An investigation reopened last week into Turkish writer Orhan Pamuk, the 2006 Nobel Prize winner in literature, accused of insulting Turkey’s national identity in his latest novel. Nights of the Plague (2021). This is not the first time that accusations of this kind have been brought against Pamuk, but in the past all the accusations were dropped without a conviction being found. Something similar could happen this time as well, but the news is still picked up by the international media, as it shows one of the many crucial aspects of Turkish President Recep Tayyip Erdogan’s authoritarian government, regarding freedom of expression for Turkish writers. and educated.
Pamuk’s novel, one of the most famous contemporary writers, is set in the early twentieth century, on a fictional island in Turkey during the period of the Ottoman Empire. she has Among his sources of inspiration the fish by Albert Camus e fiancée by Alessandro Manzoni. He talks about the epidemic of 1901, describing a situation in some ways comparable to the current epidemic. Although the novel does not contain any reference to Mustafa Kemal Atatürk, the founder of the Turkish Republic and still a very popular figure in the country today, the prosecution believes that Pamuk was offensive to Atatürk and Turkish national identity in general.
The case began last April, shortly after the novel was published in Turkey, when a lawyer filed a case against Pamuk on the grounds of Law 5816, which provides for up to three years in prison for anyone who offends Atatürk’s memory. The matter then ended with a court in Istanbul acquitting Pamuk for lack of evidence. However, Smyrna’s lawyer appealed to another court that accepted him last week and then reopened the case.

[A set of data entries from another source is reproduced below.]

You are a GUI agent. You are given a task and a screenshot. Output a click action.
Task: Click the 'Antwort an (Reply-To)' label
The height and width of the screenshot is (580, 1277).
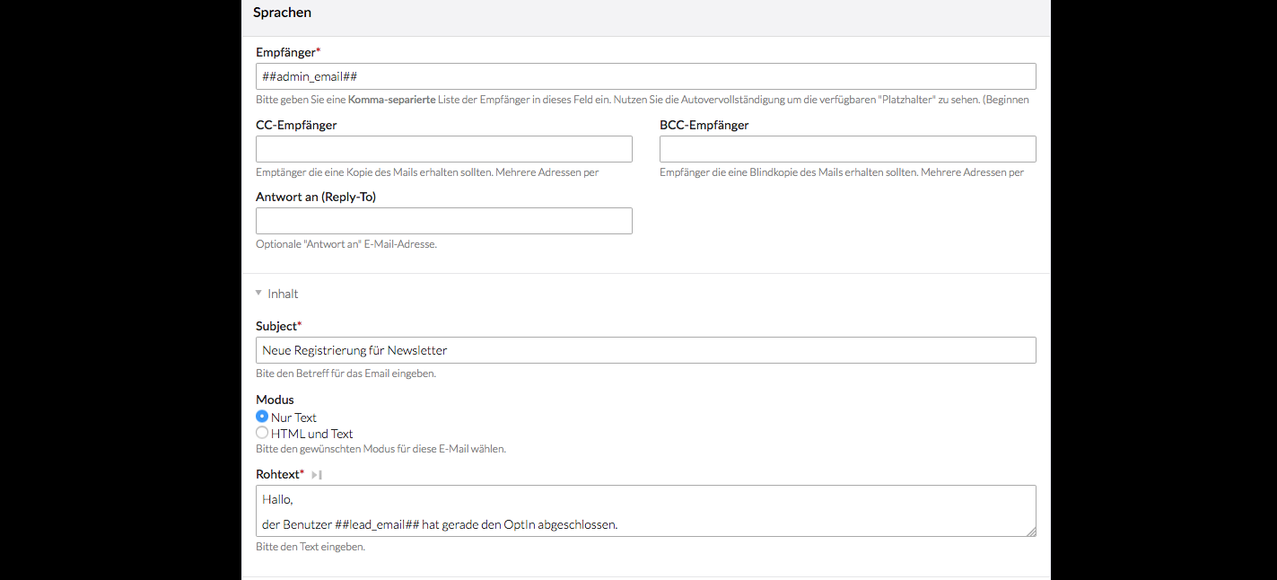[315, 197]
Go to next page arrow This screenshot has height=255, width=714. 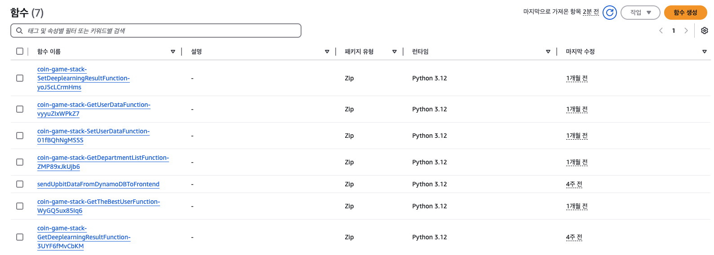tap(686, 31)
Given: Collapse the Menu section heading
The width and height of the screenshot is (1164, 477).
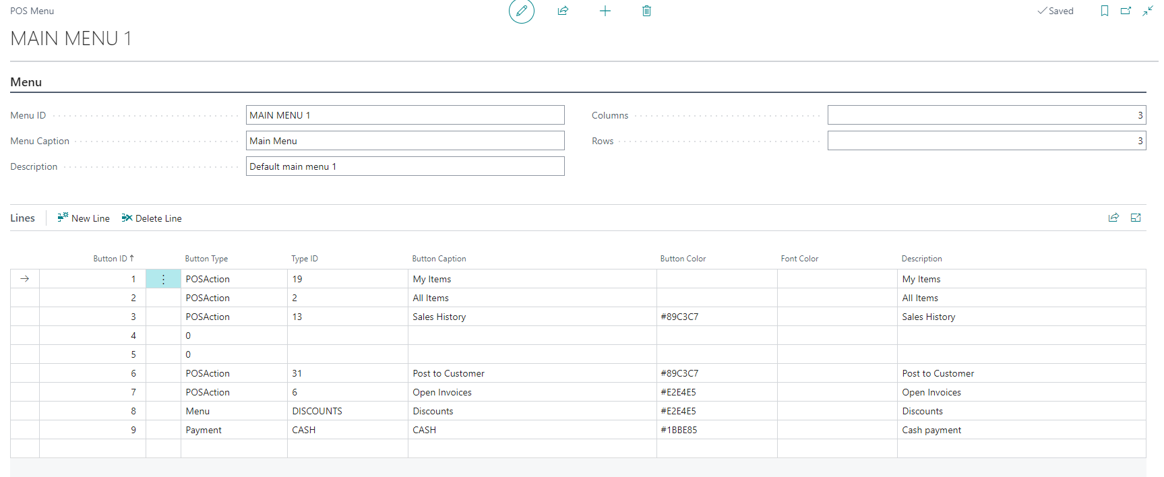Looking at the screenshot, I should (x=26, y=82).
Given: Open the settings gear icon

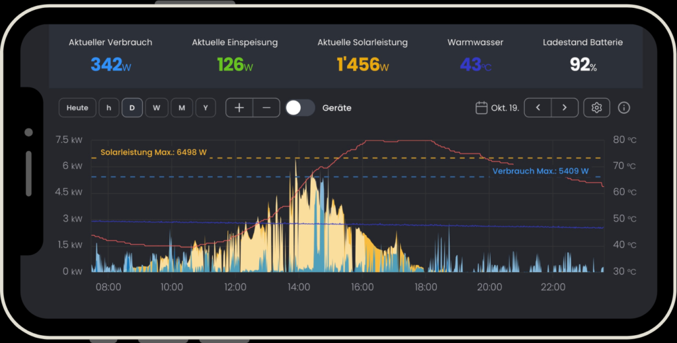Looking at the screenshot, I should pos(596,108).
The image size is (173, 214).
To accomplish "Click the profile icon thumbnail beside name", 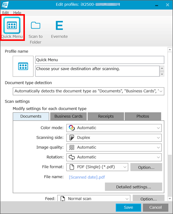I will coord(23,66).
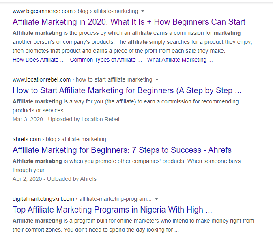Click 'Mar 3, 2020 - Uploaded by Location Rebel' text

click(66, 119)
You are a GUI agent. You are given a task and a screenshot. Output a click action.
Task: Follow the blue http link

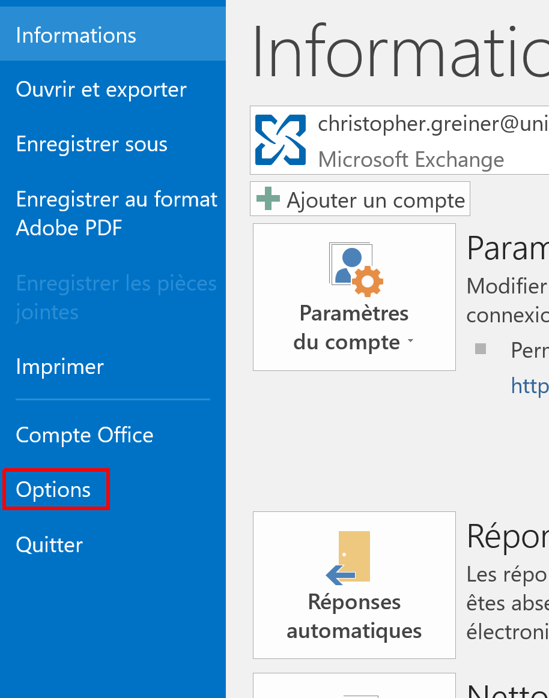tap(529, 385)
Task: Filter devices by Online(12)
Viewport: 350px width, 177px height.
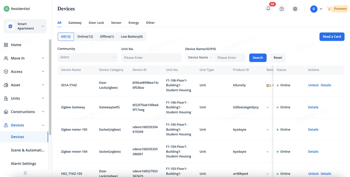Action: (x=85, y=37)
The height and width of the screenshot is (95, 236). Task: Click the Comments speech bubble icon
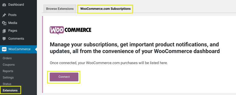tap(4, 39)
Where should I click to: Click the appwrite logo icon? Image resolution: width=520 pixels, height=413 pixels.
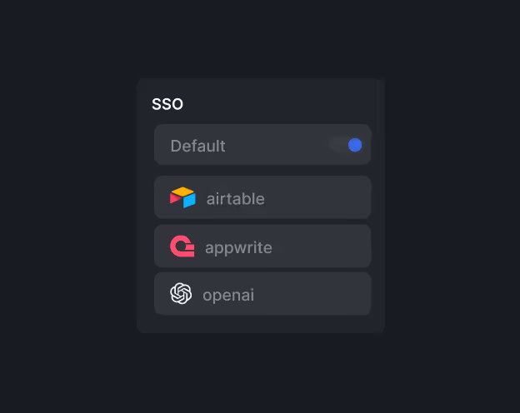point(182,246)
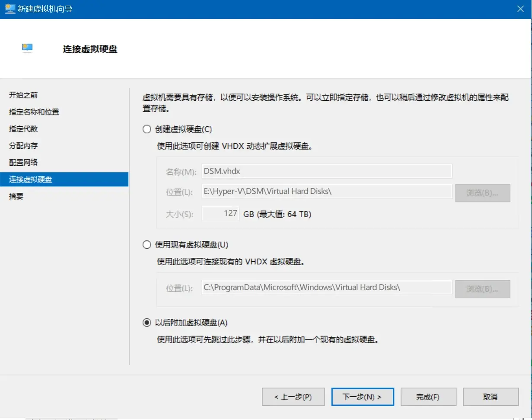
Task: Click the 上一步(P) back button
Action: click(x=293, y=397)
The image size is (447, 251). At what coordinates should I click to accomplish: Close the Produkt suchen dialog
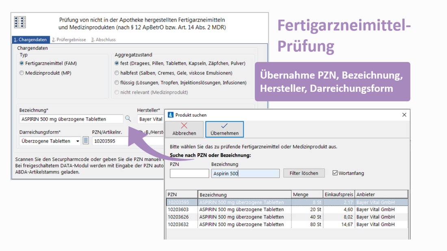click(404, 115)
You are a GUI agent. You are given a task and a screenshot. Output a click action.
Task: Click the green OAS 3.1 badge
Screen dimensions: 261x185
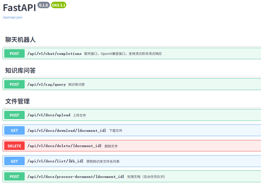coord(59,5)
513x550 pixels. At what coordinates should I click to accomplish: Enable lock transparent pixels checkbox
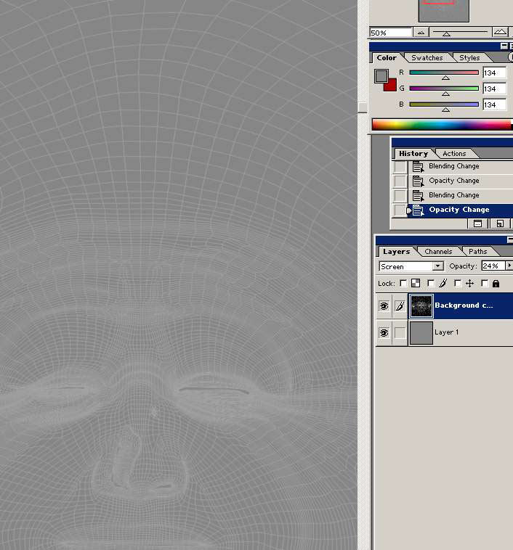[x=404, y=284]
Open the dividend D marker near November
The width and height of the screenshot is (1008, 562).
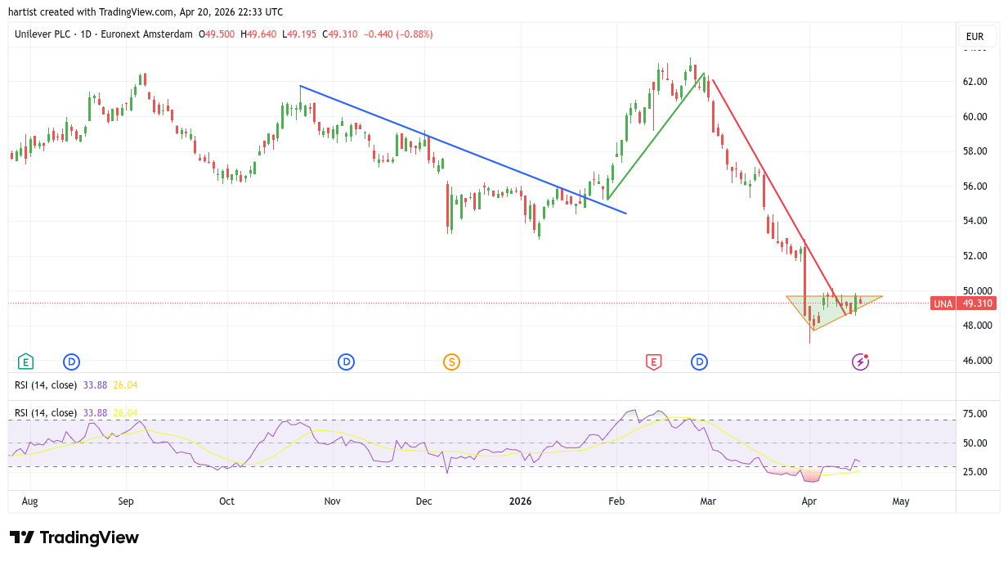(347, 362)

The court’s decision was severely criticized. In recent years, Erdogan has intervened extensively in the country’s judicial system, among other things through a major reform in 2014, which his critics said would have significantly weakened the impartiality and independence of judges. This is why many judicial decisions taken in Turkey have been considered politically motivated.
Pamuk was already under investigation in 2006, the year of the Nobel Prize for Literature, because he spoke in an interview about Armenian Genocide It was made in 1915 by the army of the Ottoman Empire, which was inherited by Turkey. For a Turkish writer, talking about the Armenian genocide is not trivial, but also dangerous in some ways: for more than a century, Turkey has refused to recognize the genocide and interacts aggressively with foreign governments, intellectual and political figures. Who did.
Moreover, on the same occasion, Pamuk referred to Turkey’s persecution of the Kurds, another particularly sensitive topic for the Erdogan government, which in recent years has increasingly repressed the Kurdish minority. After these statements, Pamuk was investigated – as today – for insulting the Turkish national identity. The case did not lead to convictions.
– Read also: What was the Armenian Genocide?
according to pencil (Poets, Essays, Novelists), an American organization for freedom of expression, in 2020 Turkey indicted about 25 writers, hiring many, because their publications were deemed offensive. pencil He expressed his support for Pamuk and the same they did The publisher of his novel and the Turkish Association of Publishers (TYB), according to which Turkey’s climate of intimidation amounts, in fact, to censorship, because It threatens freedom of expression and the free circulation of books and ideas.
“Infuriatingly humble social media ninja. Devoted travel junkie. Student. Avid internet lover.”